- Une relation contemporaine aux images, entre obscénité et objectivité.

Nous posons la distinction entre Obscénité et Objectivité.
L’obscène porte le spectateur sur la scène représentée, dans laquelle il est introduit et devient alors acteur à son insu du scénario qui lui est imposé. Le dispositif de l’obscénité s’apparente à celui de la perversion, dans la mesure où le spectateur est agi par un scénario qui s’impose à lui.
Dans l’objectivité, le spectateur tient à distance la scène représentée comme un objet qu’il parvient cette fois à instrumentaliser. Ce faisant, il investit la représentation, travaille les incertitudes qu’elle met en œuvre à partir de son propre imaginaire. Dans ce dispositif, le spectateur prend acte des insuffisances de l’image à rendre compte du réel. Il n ‘est plus agi mais actif.
Cette distinction nous permet de prendre acte d’une mutation qui s’élabore vivement sous nos yeux. En effet, l’ère des medias centralisés, d’une télévision, d’une presse ou d’informations conçues et diffusées par des rédactions aux prises avec les pouvoirs centraux, semble déjà une époque révolue. Caractéristique de cette ère des médias classiques, le dispositif du 20h serait intéressant à analyser dans son évolution, entre le temps où il fut la source omnipotente d’informations visuelles de la population et aujourd’hui. Des images souvent obscènes, mais parfois objectives étaient, de toutes façons rompues par le dispositif informationnel même. Utilisant massivement l’attrait du direct pour jouer de l’illusion obscène de participation aux évènements, des images, différentes et identiques au fil des jours, sacrifiaient au principe d’addiction et de consommation.

Nous proposons l’hypothèse selon laquelle cette période s’achèverait avec les événements du 11 septembre, et leur traitement télévisuel. Pour la dernière fois, la dimension visible de l’événement occupe la totalité de l’information, sature les regards au point de sidérer durablement l’esprit d’analyse de la communauté. Il faudra attendre quelques jours pour que les premières analyses dissonantes deviennent audibles, et surtout pour que les premières images d’amateurs, saisies réalisées à partir d’appareillages imprécis et de cadrages non contrôlés par les pouvoirs, commencent à être diffusés. Les observateurs comprendront plus tard que nous étions entrés dans une nouvelle ère du rapport des images à la communauté.
Sur ce point, l’attentat de la gare de Madrid, solde la toute puissance des pouvoirs centraux sur les images.

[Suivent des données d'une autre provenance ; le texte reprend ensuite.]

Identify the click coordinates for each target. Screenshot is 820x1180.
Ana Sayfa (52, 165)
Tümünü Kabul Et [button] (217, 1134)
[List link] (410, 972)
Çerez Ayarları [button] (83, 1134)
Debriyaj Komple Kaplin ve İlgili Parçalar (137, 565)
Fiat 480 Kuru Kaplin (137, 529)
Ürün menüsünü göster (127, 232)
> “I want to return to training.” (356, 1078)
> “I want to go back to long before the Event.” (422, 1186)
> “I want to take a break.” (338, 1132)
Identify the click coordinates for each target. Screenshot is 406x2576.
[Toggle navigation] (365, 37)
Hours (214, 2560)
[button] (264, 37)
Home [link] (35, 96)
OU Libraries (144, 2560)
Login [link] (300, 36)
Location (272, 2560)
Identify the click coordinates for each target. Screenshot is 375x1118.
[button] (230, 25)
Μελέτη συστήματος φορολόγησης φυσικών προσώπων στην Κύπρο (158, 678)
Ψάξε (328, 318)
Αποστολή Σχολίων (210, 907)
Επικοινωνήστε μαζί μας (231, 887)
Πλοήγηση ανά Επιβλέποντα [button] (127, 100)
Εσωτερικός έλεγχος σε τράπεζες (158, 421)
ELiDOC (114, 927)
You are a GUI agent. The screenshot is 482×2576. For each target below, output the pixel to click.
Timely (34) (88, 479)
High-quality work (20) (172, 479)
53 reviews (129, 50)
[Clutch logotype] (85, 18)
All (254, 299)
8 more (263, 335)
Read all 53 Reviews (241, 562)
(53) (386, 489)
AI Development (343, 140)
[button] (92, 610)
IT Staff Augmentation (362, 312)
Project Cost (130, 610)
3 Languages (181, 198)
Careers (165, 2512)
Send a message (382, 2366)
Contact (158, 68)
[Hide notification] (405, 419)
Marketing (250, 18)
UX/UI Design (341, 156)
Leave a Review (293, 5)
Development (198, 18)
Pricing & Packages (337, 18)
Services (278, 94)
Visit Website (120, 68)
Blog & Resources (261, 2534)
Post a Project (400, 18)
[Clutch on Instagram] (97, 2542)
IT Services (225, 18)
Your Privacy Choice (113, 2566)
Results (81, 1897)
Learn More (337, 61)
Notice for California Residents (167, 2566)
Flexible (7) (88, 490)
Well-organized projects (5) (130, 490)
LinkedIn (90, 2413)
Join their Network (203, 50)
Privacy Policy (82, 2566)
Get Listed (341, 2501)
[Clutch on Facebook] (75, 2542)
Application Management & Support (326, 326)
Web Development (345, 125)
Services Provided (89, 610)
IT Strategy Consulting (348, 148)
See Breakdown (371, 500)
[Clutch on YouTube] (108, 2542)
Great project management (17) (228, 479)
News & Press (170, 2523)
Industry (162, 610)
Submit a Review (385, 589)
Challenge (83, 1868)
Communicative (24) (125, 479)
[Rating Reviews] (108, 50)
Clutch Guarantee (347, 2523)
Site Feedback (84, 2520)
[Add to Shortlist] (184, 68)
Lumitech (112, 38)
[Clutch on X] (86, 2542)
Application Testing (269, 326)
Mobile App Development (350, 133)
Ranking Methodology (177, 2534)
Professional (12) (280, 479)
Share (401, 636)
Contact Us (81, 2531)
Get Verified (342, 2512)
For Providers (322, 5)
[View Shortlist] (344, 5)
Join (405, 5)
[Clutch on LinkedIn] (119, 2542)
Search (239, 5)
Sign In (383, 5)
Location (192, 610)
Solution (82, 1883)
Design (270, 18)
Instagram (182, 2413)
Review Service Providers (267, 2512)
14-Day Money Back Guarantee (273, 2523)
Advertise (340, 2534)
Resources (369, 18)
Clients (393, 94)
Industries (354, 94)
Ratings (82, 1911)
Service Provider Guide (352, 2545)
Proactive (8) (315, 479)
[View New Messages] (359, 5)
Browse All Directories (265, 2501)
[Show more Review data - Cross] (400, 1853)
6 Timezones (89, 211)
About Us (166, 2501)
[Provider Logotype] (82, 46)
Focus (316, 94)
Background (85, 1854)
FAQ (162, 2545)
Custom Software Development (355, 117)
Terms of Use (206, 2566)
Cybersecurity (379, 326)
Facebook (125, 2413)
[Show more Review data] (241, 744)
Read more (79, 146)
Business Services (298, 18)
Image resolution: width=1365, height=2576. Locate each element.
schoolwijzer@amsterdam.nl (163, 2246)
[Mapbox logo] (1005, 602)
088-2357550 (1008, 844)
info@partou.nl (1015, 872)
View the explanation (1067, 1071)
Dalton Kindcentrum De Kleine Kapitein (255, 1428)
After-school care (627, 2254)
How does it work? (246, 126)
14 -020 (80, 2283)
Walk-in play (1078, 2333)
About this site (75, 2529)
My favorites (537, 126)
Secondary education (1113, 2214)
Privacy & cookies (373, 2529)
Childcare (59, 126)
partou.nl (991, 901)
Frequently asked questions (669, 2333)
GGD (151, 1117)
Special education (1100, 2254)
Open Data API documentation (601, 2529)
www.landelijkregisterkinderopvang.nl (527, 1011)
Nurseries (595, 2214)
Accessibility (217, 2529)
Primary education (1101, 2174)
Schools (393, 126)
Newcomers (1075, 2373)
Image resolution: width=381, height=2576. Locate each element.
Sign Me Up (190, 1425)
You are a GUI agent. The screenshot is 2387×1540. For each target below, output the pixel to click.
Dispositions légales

On se souvient que, à la veille des élections présidentielles, le gouvernement Espagnol tenta de manipuler l’information à son profit en accusant précipitamment les responsables de l’ETA. Or, simultanément, via les téléphones portables, un nouveau type d’images était en train d’envahir Internet : des images prises sur le vif, via un matériel très précaire, selon des points de vue tout à fait singuliers (échappant au formatage des informations traditionnelles) donnaient à partager l’événement et à deviner la vérité sur ses commanditaires. De ne pas avoir compris le changement d’époque, le pouvoir Espagnol y a perdu les élections.
Quelques années plus tard, l’approche des nouvelles modalités de la diffusion des images et des contenus par Barak Obama, aura certainement contribué à sa victoire aux élections présidentielles.